Die frühe Erinnerung Sie betrifft tatsächlich den allerersten Tatortkommissar. Ich sehe ein Gesicht, das wie kein anderes sowohl griesgrämig (offen) als auch gutmütig (insgeheim) aussehen kann. Es gehört dem Schauspieler Walter Richter alias Kommissar Paul Trimmel aus Hamburg. Im Amt von 1970 bis 1982. Besondere Kennzeichen: Rauchen und Saufen, ohne dass der Arzt kommt.

Die Erkenntnis fürs Leben „Großes Besteck“ hat meistens nichts mit Essen zu tun.

Die Lieblingshilfskraft Annika Beck, genannt „Beckchen“ (das ging auch nur, weil die Chefin eine Frau war: Eva Mattes als Bodensee-Kommissarin Klara Blum). Beckchen wurde von Justine Hauer wunderbar gespielt wie eine erfolgreich modernisierte 50er-Jahre-Klischee-Sekretärin auf Männersuche. Von 2002 bis 2016 dabei.

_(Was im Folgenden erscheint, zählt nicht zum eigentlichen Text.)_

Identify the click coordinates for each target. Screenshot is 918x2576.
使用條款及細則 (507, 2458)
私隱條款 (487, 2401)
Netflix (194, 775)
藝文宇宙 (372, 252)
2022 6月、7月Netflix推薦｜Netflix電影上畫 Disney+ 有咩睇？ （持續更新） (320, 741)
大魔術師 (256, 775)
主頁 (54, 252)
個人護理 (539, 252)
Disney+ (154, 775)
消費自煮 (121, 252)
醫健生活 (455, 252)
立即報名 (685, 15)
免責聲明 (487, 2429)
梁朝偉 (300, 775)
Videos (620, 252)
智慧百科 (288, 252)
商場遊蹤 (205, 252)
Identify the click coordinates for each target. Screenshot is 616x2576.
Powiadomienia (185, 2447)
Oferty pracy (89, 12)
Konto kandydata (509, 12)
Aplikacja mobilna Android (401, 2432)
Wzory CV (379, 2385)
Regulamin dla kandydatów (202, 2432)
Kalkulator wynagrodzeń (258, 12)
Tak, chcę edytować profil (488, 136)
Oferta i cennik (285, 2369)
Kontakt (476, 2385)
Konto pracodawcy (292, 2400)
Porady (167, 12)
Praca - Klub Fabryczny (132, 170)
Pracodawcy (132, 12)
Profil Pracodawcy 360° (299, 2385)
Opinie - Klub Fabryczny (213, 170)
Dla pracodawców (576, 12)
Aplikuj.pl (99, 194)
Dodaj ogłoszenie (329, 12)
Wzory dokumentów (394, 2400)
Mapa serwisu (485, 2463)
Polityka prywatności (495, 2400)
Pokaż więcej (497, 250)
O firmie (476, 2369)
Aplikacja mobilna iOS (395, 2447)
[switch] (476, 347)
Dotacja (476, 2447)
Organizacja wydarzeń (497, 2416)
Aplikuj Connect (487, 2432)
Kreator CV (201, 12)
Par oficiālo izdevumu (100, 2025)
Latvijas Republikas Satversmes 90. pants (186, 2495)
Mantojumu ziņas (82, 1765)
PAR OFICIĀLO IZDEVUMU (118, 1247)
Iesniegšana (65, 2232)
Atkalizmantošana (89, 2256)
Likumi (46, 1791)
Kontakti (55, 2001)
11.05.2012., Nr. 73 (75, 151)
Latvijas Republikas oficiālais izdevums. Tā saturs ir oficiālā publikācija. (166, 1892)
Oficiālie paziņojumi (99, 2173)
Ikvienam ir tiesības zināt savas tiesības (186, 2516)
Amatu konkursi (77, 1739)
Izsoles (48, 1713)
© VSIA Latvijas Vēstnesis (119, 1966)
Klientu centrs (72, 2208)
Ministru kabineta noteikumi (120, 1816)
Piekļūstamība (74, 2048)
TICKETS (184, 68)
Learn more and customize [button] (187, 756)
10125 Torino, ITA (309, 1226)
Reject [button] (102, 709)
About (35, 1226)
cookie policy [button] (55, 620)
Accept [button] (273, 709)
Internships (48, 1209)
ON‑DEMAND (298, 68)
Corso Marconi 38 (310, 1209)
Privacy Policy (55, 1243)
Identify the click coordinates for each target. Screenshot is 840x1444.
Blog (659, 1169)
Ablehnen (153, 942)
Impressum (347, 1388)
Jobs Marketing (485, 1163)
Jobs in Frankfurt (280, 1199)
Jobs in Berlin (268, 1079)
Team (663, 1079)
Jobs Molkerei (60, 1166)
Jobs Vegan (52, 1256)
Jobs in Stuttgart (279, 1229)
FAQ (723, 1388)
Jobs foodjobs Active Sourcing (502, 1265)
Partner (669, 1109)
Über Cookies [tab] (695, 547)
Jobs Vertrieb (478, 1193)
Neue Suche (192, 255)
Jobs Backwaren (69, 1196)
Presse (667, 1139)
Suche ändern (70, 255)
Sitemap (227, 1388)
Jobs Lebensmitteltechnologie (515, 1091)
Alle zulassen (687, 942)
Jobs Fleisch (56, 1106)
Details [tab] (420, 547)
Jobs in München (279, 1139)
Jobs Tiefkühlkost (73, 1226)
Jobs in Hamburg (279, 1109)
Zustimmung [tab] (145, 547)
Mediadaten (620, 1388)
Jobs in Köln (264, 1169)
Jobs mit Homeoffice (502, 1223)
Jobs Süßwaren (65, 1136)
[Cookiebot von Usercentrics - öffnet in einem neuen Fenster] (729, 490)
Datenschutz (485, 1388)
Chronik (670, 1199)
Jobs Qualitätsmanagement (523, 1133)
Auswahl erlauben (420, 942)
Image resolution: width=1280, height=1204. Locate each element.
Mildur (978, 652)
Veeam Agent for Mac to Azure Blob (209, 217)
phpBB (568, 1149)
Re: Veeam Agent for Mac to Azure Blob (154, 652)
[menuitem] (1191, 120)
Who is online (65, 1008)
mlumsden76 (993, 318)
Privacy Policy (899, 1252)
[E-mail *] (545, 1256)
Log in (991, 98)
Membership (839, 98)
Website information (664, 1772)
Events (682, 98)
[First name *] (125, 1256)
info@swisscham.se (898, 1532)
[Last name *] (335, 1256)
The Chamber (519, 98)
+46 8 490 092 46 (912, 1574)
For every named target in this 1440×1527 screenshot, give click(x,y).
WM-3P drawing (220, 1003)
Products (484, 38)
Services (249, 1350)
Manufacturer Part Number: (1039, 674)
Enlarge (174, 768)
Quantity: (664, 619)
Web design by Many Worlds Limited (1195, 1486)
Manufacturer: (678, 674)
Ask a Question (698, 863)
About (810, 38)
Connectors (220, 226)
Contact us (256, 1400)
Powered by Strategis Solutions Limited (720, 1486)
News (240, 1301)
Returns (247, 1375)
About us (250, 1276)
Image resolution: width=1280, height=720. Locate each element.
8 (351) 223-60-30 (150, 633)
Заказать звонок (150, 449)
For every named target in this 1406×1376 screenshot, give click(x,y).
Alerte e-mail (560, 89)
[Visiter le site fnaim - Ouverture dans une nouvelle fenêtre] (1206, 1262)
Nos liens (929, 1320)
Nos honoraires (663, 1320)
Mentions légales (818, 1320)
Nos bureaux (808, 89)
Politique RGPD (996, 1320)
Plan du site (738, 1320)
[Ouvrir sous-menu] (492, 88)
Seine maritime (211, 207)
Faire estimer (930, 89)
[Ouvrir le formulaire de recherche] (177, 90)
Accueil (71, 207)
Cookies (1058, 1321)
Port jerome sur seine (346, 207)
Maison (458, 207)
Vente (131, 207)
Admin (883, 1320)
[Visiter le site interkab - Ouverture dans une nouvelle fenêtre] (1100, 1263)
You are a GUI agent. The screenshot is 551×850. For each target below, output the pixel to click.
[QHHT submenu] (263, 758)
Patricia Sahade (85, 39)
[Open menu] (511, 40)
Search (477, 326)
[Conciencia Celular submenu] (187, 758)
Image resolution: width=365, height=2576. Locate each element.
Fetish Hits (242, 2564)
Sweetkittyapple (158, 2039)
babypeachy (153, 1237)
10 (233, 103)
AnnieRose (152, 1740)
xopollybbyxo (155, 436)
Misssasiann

Die schlechteste Folge aller Zeiten Um dieses Prädikat konkurrieren sämtliche Tatorte mit dem penetrant braven Stuttgarter Ernst Bienzle (Dietz-Werner Steck). Stellvertretend für 25 öde Episoden (1992-2007) sei hier die Folge „Bienzle und der Sizilianer“ von 2005 genannt. Sie war so zäh, dass selbst die Zeitschrift „TV Spielfilm“ deutlich wurde: „Pizza Lango Weilo mit Extraportion Käse.“ Das Schöne an dieser Kritik: Sie hat zwar ein ähnliches Humor-Niveau wie die schwäbelnde Hauptfigur des Films, stimmt aber trotzdem.

Das schönste Auto Der Saab 900 des Dortmunder Kommissars Peter Faber. Als Oberstudienrats-Transporter ist das Modell längst Klischee – aber nicht, wenn Jörg Hartmann drinsitzt.